Le sigaraie fanno il loro ingresso nella piazza con ordine e rigore come se
uscissero da un convento. Nell’ora di libertà, lasciano la fabbrica in fila con
un fiore in bocca che gli nasconde la faccia, indossando un grembiule che sa
più di divisa monacale. Con incedere solenne vanno alla fontana e aprono le
vesti per rinfrescare i loro corpi stremati. Questo gesto piuttosto che sedurci,
ci farà pietà!
Carmen è circondata dai bambini come una mucca che attira le mosche.
Quando è operaia, sfrutta l’occasione per rivendersi sottobanco i sigari che
ruba in fabbrica, nascondendoli addosso ai bambini. I soldati li corrompe regalandogli i sigari, ballando e cantando per loro. In cambio di questo e altri
favori lei e i suoi compagni ricevono il silenzioso beneplacito delle forze dell’ordine. Sempre sarà accompagnata da cinque bambine vestite come lei, che
si muovono come lei, che sono le sue piccole Carmen della spensieratezza.
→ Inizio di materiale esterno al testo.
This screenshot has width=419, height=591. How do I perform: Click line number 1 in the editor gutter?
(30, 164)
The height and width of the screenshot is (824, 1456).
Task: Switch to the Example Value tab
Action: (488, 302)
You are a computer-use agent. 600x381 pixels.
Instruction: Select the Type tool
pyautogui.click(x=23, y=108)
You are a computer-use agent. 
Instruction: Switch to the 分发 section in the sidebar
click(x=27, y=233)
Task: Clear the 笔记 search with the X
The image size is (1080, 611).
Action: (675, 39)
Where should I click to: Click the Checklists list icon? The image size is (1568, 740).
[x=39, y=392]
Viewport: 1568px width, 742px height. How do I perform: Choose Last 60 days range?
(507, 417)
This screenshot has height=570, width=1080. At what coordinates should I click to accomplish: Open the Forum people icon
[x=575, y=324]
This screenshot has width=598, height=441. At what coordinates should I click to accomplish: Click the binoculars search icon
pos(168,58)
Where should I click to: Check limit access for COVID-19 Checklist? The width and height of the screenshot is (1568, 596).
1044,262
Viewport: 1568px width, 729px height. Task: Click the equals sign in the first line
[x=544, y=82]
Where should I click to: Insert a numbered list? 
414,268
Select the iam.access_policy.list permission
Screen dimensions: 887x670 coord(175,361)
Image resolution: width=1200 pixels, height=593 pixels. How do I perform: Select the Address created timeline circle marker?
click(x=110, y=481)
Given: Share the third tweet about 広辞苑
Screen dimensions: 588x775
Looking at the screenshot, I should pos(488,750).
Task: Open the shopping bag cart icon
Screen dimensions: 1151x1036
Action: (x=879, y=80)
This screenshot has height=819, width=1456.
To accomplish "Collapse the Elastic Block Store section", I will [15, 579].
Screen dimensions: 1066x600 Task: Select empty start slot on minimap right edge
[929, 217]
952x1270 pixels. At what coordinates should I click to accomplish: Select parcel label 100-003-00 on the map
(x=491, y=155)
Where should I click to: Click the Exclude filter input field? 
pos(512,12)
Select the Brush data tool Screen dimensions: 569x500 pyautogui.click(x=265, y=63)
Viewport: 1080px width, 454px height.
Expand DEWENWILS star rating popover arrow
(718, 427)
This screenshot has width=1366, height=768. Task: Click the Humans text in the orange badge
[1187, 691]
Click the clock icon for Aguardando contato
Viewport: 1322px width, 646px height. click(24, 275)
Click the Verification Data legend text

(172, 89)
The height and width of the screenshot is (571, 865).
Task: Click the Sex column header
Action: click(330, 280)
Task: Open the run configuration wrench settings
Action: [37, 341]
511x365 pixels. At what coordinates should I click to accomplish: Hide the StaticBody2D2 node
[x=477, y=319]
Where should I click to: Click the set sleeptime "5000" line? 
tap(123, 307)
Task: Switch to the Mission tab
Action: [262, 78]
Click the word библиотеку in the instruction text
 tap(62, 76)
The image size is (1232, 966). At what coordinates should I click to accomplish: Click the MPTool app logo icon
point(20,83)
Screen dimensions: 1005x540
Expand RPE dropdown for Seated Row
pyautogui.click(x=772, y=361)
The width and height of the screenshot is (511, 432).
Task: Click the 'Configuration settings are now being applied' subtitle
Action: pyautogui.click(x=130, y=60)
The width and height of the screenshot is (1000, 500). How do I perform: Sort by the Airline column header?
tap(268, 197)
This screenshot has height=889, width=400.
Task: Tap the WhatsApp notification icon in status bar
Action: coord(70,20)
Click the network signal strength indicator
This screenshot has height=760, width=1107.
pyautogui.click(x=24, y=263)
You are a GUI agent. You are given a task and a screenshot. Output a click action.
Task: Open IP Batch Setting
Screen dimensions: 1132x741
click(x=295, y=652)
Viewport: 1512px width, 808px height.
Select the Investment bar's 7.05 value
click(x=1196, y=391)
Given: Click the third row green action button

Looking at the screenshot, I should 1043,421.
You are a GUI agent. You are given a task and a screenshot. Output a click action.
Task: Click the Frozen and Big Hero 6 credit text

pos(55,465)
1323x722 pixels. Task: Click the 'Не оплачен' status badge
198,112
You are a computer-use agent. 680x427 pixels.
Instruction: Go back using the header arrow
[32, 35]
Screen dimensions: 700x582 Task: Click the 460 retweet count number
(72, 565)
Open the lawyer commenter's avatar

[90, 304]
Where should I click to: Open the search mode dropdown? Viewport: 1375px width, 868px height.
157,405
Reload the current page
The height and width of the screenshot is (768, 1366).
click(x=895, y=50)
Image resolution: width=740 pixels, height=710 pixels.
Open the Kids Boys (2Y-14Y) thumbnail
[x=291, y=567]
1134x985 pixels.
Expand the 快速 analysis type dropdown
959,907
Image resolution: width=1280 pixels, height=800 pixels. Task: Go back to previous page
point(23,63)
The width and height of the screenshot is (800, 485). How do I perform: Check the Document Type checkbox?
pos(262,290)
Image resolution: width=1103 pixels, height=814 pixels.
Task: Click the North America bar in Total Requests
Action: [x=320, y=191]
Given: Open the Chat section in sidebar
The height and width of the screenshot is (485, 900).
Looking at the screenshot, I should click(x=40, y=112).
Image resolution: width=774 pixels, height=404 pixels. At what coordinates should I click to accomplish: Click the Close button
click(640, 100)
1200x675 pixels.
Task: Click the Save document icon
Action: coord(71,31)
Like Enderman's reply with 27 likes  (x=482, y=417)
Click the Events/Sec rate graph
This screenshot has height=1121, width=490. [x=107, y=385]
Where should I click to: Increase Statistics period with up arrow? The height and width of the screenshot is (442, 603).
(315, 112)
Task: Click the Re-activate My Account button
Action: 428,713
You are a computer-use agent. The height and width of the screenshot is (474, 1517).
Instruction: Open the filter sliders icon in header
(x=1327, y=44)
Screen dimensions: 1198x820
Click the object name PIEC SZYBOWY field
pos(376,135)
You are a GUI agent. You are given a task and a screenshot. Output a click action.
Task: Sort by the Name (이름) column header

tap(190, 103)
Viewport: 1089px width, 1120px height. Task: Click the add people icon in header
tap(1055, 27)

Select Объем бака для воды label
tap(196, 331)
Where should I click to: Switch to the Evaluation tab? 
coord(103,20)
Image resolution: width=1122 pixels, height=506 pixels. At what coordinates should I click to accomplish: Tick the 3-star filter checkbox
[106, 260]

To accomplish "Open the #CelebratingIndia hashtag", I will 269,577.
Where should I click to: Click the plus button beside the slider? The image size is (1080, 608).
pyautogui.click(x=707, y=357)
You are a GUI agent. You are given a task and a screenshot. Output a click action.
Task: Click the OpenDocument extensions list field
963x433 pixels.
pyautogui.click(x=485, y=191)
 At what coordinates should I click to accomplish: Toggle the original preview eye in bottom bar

L’unico a non avere seguito è Don José. Solitario e introverso. Distante da
tutto. Come una fortezza inaccessibile circondata dal deserto. Quali segreti
nasconde? Quale fascino scaturisce dal suo essere puro e incontaminato?
Carmen lo espugna, diventando sentinella del suo cuore. Allora, in lui qualcosa non funziona più. Il virus gli viene iniettato e Carmen dentro la sua testa, come una Minerva che non vuole uscire, determina la distruzione. Ma
prima del crollo, il brigadiere, in uno slancio disperato, parte all’assalto da
solo contro un’intera armata: l’amore.